Dubbed “Operation SnowMan” by FireEye, the attack targets certain versions of Internet Explorer with Adobe Flash and originally was used in more targeted attacks against a limited audience.
Now, according to Symantec, the attacks are much more widespread and no longer being used in only targeted attacks.
“We’ve observed trends suggesting that attacks targeting this vulnerability are no longer confined to advanced persistent threats (APT) — the zero-day attacks are expanding to attack average Internet users as well,” Symantec wrote in a blog post Tuesday.
“This is not a surprising result, as the vulnerability’s exploit code received a lot of exposure, allowing anyone to acquire the code and re-use it for their own purposes.”
Symantec witnessed a large uptick in attempted zero-day attacks in many parts of the world on Feb. 22, including both targeted and drive-by download attacks. Users visiting Japanese sites have particularly been targeted after multiple sites were compromised to host the drive-by download, Symantec said.
Researchers at Websense said the vulnerability was being used as early as Jan. 20, including an attack that targeted organizations associated with the French aerospace association GIFAS.

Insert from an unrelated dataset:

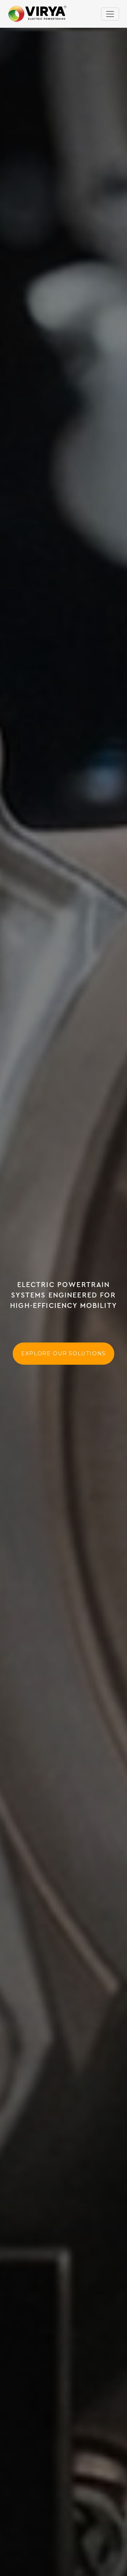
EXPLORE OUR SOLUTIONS (63, 1353)
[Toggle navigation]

Attacks targeting CVE-2014-0322 around the world (Credit: Symantec)
Based on the file components used in the attacks, Symantec believes the same attacker(s) are behind the majority of the attacks.
If the attack is successful, the exploit drops a banking Trojan (Infostealer.Bankeiya) that captures login details from certain banks.
Microsoft has not yet issued a patch to fix the vulnerability, but did issue a fix-it tool on Feb. 20 to help users address the issue.
According to Microsoft, the vulnerability exists in the way IE accesses an object in memory that has either been deleted or not properly allocated. The vulnerability can corrupt memory in a way that allows an attacker to execute arbitrary code, Microsoft explained in an advisory.